Le véritable intérêt du DVD réside, finalement, dans les dix minutes de concert où l’on peut apprécier la fluidité de la battue du chef, comme l’espèce d’électricité nerveuse que dégagent son corps sec et son regard à la fois attentif et soucieux. Après les répétitions, parfois calamiteuses (Stuttgart ne vaut pas Berlin), une vraie magie opère : dans un tempo vif, l’ensemble trouve enfin une cohérence et les faiblesses des pupitres semblent avoir miraculeusement disparu pour laisser place à une vraie homogénéité.

En écoute audio, si cette version semble se situer, par ses options de phrasés, dans un milieu entre les deux versions de studio, on en est tout de même très loin quant à la valeur purement musicale. D’abord, le son est fort médiocre, rappelant un enregistrement des années 30 (et encore, pas parmi les meilleurs!) : peu de dynamique, saturations constantes dans les forte, perspectives écrasées, équilibres bizarres (la timbale écrase tout l’orchestre). Surtout, on sent que Fricsay a été obligé de composer avec les faiblesses d’un orchestre sans finesse.

Ce n’est pas un hasard si cette version est la plus rapide et la plus unitaire proposée. En 1954, Fricsay ose tous les contrastes : un début chambriste, avec deux flûtes d’une légèreté éblouissante et des phrasés des cordes en apesanteur conduisent, par une accélération constante, à un climax d’une violent presque sèche, l’épisode lyrique central apportant une accalmie très nette, vite démentie par l’impétuosité nerveuse du flot. En 1960, avec Berlin en studio, le minutage reste le même, mais l’organisation interne est complètement différente : les tempos s’enchaînent sans rupture, le ton est tragique dès le début, les phrases de cordes prenant des accents presque pathétiques. Les épisodes se suivent sans solution de continuité, avec un grand souci d’intégration des nuances et une absence totale d’emphase malgré un climat si sombre. Cette version reste la plus belle enregistrée par Fricsay, l’une des plus belles dans l’absolu d’ailleurs.

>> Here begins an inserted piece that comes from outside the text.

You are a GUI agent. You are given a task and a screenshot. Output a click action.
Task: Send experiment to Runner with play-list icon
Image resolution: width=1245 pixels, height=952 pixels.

Ici, l’orchestre ne permettait sans doute pas ces subtilités agogiques. Malgré l’insistance du chef, les sforzandos des violons dans les premières phrases n’y sont pas et le tout « file » sans trop de raffinement. Malheureusement écrasée par les percussions (le timbalier se défoule bien), la coda en devient presque martiale et certains accents ne sont pas dépourvus de lourdeur.

Que retenir de tout cela? Une occasion inespérée de VOIR Fricsay, ce qui en soi est déjà fascinant : son magnétisme, l’élégance de son geste, la tension perpétuelle qu’il dégage sont inoubliables. Quelques bribes de travail d’orchestre intéressants, aussi. Mais en tant qu’ « objet film », ce DVD souffre d’un manque de construction évident, et l’intérêt s’effrite un peu. Il aurait fallu montrer soit un réel travail technique de répétitions, ce que fera ce même orchestre avec Solti, soit un véritable commentaire appuyé par des exemples précis à l’orchestre, ce que Fricsay semblerait avoir voulu faire, mais sans véritablement le préparer. De plus, tout cela est platement filmé, surtout le concert, succession de champs/contre-champs systématiques : Fricsay de face/les cors/Fricsay de face/les timbales etc…

Bref, un objet frustrant, imparfait, touchant et irritant tour à tour… tout de même conseillé, malgré les réserves.